> _AIM OF THE TASK_: Copy word for word, and only, the lines below from the one with "Task: Click the small" through the last.

> _DATASET RECORDS_:
_ _ _ _ _

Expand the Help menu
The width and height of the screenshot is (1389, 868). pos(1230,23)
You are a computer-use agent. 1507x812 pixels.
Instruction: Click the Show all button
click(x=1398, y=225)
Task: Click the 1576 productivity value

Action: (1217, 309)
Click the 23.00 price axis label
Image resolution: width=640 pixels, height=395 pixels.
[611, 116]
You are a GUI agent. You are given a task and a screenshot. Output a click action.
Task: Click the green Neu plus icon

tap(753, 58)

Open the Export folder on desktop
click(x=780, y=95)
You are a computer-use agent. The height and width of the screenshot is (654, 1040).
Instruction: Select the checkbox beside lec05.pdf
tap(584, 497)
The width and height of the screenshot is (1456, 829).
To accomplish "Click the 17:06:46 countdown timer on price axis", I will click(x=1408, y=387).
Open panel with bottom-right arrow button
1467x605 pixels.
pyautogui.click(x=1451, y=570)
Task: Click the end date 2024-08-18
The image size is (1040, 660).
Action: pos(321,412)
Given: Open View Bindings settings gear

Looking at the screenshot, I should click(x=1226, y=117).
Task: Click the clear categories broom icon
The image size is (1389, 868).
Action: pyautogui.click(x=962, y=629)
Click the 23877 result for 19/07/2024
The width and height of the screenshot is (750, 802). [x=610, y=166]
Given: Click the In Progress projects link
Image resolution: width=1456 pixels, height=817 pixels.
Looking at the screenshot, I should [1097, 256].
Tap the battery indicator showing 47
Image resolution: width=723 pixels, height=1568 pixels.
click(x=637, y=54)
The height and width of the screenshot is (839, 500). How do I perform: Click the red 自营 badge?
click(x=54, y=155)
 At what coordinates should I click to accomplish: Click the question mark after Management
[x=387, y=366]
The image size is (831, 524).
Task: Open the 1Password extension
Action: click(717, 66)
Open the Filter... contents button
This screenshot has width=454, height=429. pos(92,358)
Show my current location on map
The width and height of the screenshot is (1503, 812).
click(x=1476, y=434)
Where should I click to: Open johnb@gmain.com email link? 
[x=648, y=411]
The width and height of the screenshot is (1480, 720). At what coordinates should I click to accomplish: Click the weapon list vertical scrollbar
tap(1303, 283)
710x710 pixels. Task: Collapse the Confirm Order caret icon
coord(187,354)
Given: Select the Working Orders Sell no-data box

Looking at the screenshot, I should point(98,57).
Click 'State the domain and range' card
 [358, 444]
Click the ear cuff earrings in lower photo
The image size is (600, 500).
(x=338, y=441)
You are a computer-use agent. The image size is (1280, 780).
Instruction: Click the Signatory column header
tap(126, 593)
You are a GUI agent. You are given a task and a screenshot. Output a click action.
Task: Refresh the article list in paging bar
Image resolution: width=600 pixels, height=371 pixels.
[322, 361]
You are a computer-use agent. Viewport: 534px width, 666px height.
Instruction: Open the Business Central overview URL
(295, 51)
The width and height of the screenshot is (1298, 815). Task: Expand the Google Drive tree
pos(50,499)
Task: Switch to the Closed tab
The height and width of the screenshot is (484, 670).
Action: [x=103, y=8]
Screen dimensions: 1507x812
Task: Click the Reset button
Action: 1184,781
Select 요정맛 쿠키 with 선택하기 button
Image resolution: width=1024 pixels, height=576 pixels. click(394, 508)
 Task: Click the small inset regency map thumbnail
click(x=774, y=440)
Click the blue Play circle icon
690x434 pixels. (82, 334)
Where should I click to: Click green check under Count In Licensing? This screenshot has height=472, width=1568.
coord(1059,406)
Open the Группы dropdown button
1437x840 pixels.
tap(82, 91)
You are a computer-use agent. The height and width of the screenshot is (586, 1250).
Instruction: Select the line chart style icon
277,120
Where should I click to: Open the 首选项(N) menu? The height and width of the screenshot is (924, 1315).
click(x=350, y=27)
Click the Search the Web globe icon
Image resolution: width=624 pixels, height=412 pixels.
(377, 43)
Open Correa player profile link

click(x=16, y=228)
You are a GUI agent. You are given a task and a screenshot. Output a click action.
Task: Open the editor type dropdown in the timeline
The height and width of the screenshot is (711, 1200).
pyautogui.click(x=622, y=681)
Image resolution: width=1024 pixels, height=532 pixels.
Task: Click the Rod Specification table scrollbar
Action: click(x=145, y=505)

_ _ _ _ _

> _TASK ANSWER_:
 Task: Click the small inset regency map thumbnail
click(x=774, y=440)
Click the blue Play circle icon
690x434 pixels. (82, 334)
Where should I click to: Click green check under Count In Licensing? This screenshot has height=472, width=1568.
coord(1059,406)
Open the Группы dropdown button
1437x840 pixels.
tap(82, 91)
You are a computer-use agent. The height and width of the screenshot is (586, 1250).
Instruction: Select the line chart style icon
277,120
Where should I click to: Open the 首选项(N) menu? The height and width of the screenshot is (924, 1315).
click(x=350, y=27)
Click the Search the Web globe icon
Image resolution: width=624 pixels, height=412 pixels.
(377, 43)
Open Correa player profile link

click(x=16, y=228)
You are a GUI agent. You are given a task and a screenshot. Output a click action.
Task: Open the editor type dropdown in the timeline
The height and width of the screenshot is (711, 1200).
pyautogui.click(x=622, y=681)
Image resolution: width=1024 pixels, height=532 pixels.
Task: Click the Rod Specification table scrollbar
Action: click(x=145, y=505)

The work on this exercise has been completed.